Much like Whyte, Doura-Schawohl is not a prohibitionist. But also much like Whyte, she sees a potential future of the federal government getting involved, and would like to help the sportsbooks avoid that.
“Rutgers does a study every few years on the prevalence of gambling disorders, and last time they did it, it was at 6%, which is three times the rate of the perceived national average. But no one is changing anything by way of regulations to try and get that number down and a little more stable,” she said, “Even prohibition of gambling isn’t going to cure gambling addiction, which is why I’m not for prohibiting it, but you have to do something once you know there’s a problem. I think the U.S. is setting itself up in so many ways to replicate what’s happening in more mature markets. They are not being proactive. If they (the operators) continue in the trajectory the industry is shaping right now, if there is an eventual public outcry and the government feels the need to intervene, it wouldn’t just be a gambling addiction intervention. It would be a one fell swoop, gambling addiction and gambling intervention. And that’s not ideal for anyone.”

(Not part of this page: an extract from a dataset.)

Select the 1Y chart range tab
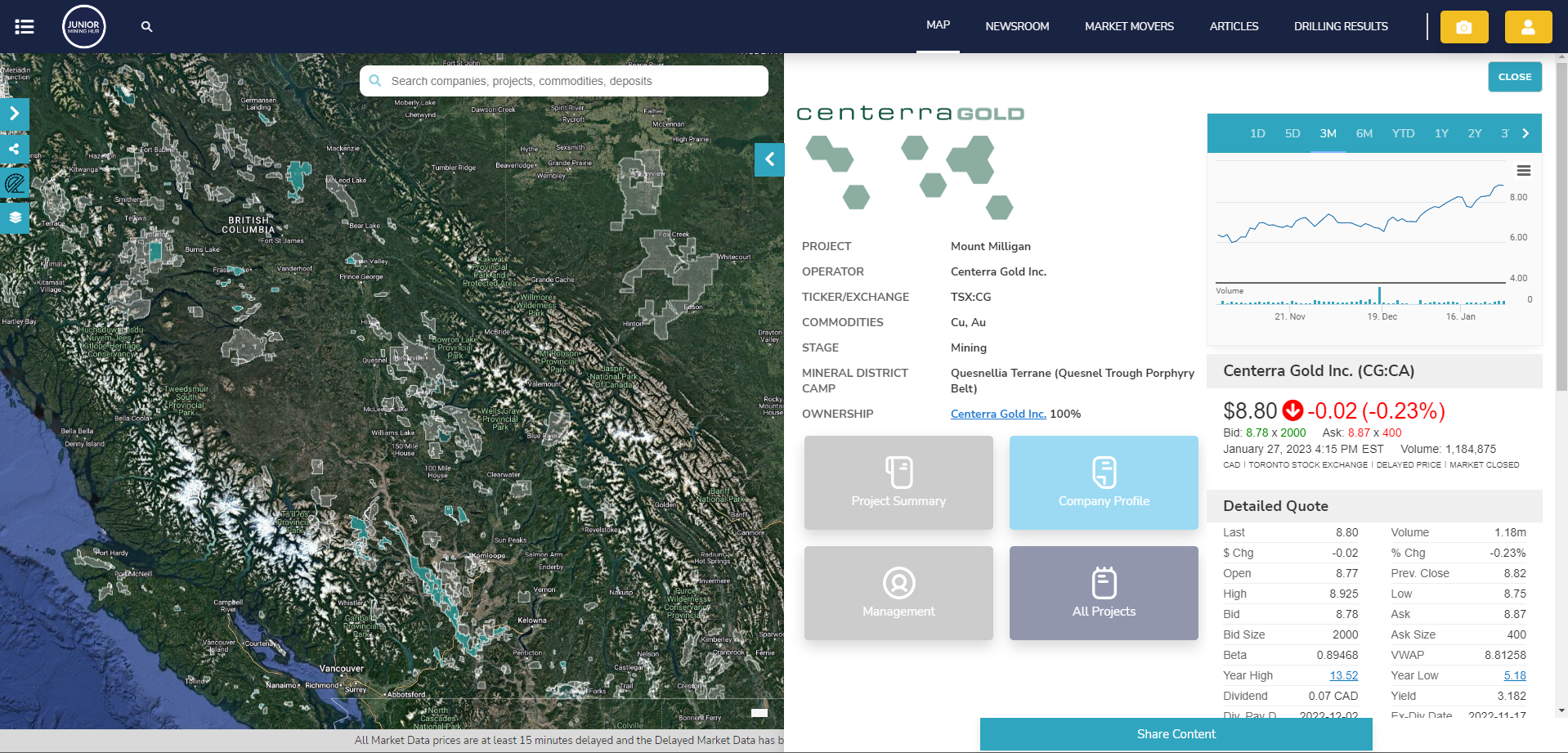Screen dimensions: 1568x753 click(1440, 133)
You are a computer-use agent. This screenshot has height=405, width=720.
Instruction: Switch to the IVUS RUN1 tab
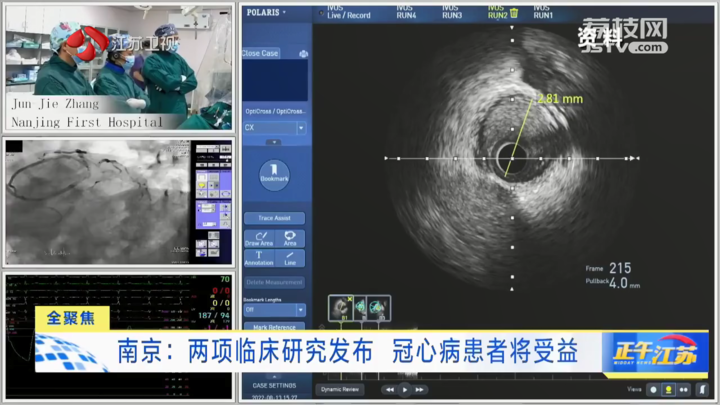(542, 14)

Much like Whyte, Doura-Schawohl sees a way forward, with the government taking a role, advocacy groups taking a role, and the operators leading the charge.
“All three legs of that stool have to be on the same page and I think we’re starting to get there,” she said. “We’re starting to have these discussions, starting to engage with the industry about how to not find ourselves in a similar predicament. We already can see negative trends emerging, New Jersey with the 6% prevalence, Michigan and Tennessee with increasing calls to help lines. If we intercept the issue now, by having these tough discussions and finding that balance, there is hope to be had, but there’s a lot of work ahead of us. A lot of self-reflection about intentions and what is best for long term gains and not just short wins. Right now it’s hard because everyone is focused on customer acquisition. And don’t forget, for this to work … well, the industry is only as strong as its weakest link.”
‘A cautionary tale’
“I used to work at the AGA, believe me, I understand self-regulation,” said Whyte. “One of the biggest things that led to the backlash in the U.K. — which is squarely at the feet of self-regulation — is that self-regulation only works when every single company meets those standards, and holds not just themselves, but everyone accountable. One company that behaves unethically or breaches the guidelines, the whole foundation of the system crumbles.”

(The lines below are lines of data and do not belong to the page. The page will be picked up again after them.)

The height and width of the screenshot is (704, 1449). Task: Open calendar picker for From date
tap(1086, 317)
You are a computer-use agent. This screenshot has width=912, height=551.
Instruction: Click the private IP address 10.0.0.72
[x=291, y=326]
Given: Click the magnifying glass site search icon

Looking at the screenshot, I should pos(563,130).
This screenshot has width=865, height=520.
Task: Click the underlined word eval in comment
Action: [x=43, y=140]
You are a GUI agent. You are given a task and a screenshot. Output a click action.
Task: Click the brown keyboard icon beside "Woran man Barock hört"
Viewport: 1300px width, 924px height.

Whyte sides with Snowden with the idea of having set rules that the operators and advocacy groups hash out, but that are also enforceable by law.
But to even think about getting there, everyone has to agree to be on the same page, namely that it’s time to look ahead before it’s too late.
“What I keep hearing is ‘we’ll get around to responsible gambling once we get our market share,’” Whyte said. “But that’s inadequate and too late. I do think while the situations are different, the UK is a cautionary tale. Industry self-regulation can only take you so far. I think there are a number of obvious weaknesses with industry self-regulation that can lead to public backlash, political backlash, media backlash, consumer backlash. And that’s what we’re seeing in the UK. No one wants to see that here.”